Ramenant sur l’épaule sa blouse déchirée, grand-père lui cria :

— Eh quoi, sorcière, aurais-tu enfanté des démons ?

Lorsque l’oncle Jacob fut sorti de la pièce, grand’mère se jeta vers le coin où les images saintes étaient suspendues, et à genoux, d’une voix qui me bouleversa, elle supplia :

— Sainte Mère de Dieu, rends la raison à mes enfants !
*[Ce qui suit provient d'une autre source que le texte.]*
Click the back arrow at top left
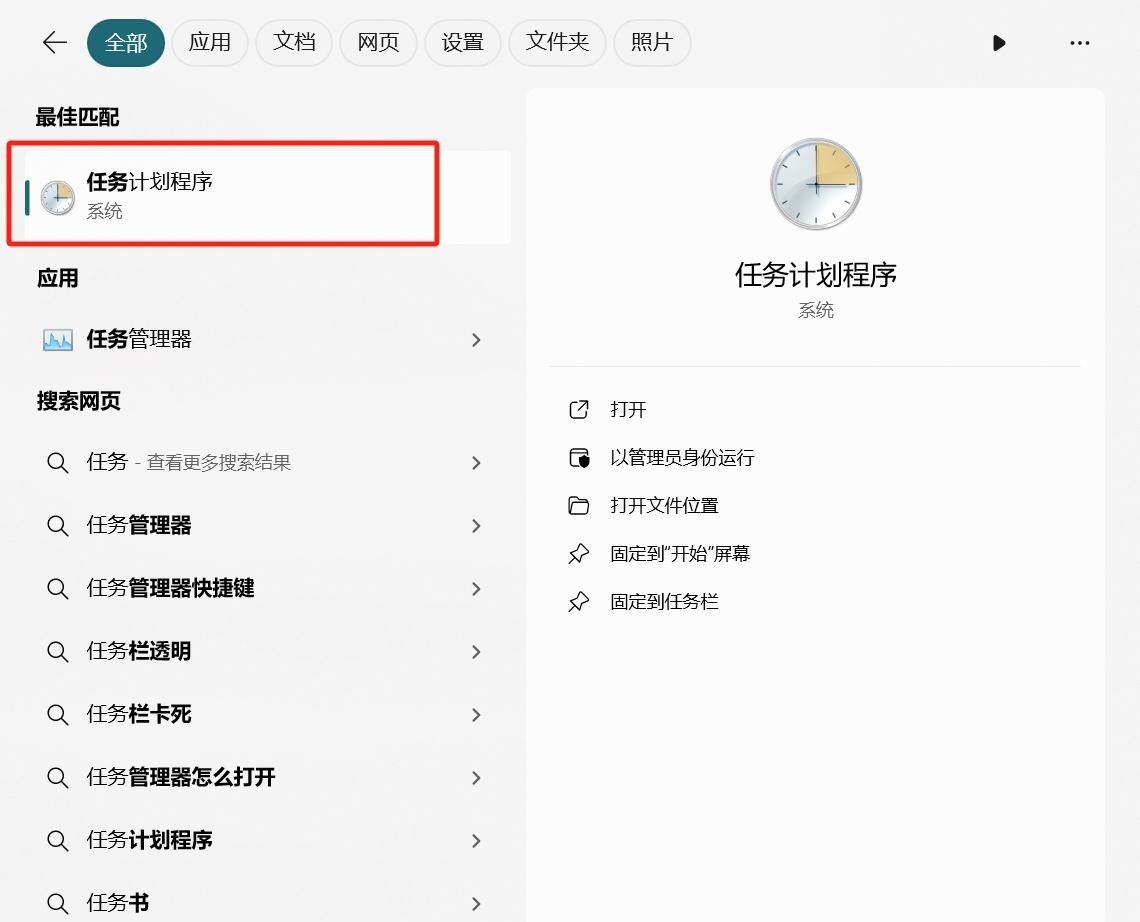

Grand-père vint prendre place à ses côtés et, regardant la table où tout était renversé, sens dessus dessous, il la prévint à mi-voix :

— Surveille-les, mère, sinon ils tortureront Varioucha et la feront périr, ils en sont capables…

— Tais-toi, tais-toi ! Ne pense pas des choses pareilles ! Enlève ta blouse, je vais te la recoudre…

Serrant la tête du vieillard entre ses deux mains, elle le baisa au front ; et lui, qui, comparé à elle, était tout petit, posa la tête contre la poitrine de sa femme en disant :

— Il faut se résoudre à partager, je crois…

— Oui, père, oui…

Ils conversèrent ainsi longtemps, d’abord amicalement ; puis grand-père se mit à gratter du pied le plancher, comme les coqs avant la bataille.

— Ah ! je sais bien que tu les aimes plus que moi ! murmura-t-il en la menaçant du doigt. Ton Mikhaïl, pourtant, n’est qu’un jésuite et ton Jacob un franc-maçon… Ils vont tout boire… ils vont gaspiller tout mon bien…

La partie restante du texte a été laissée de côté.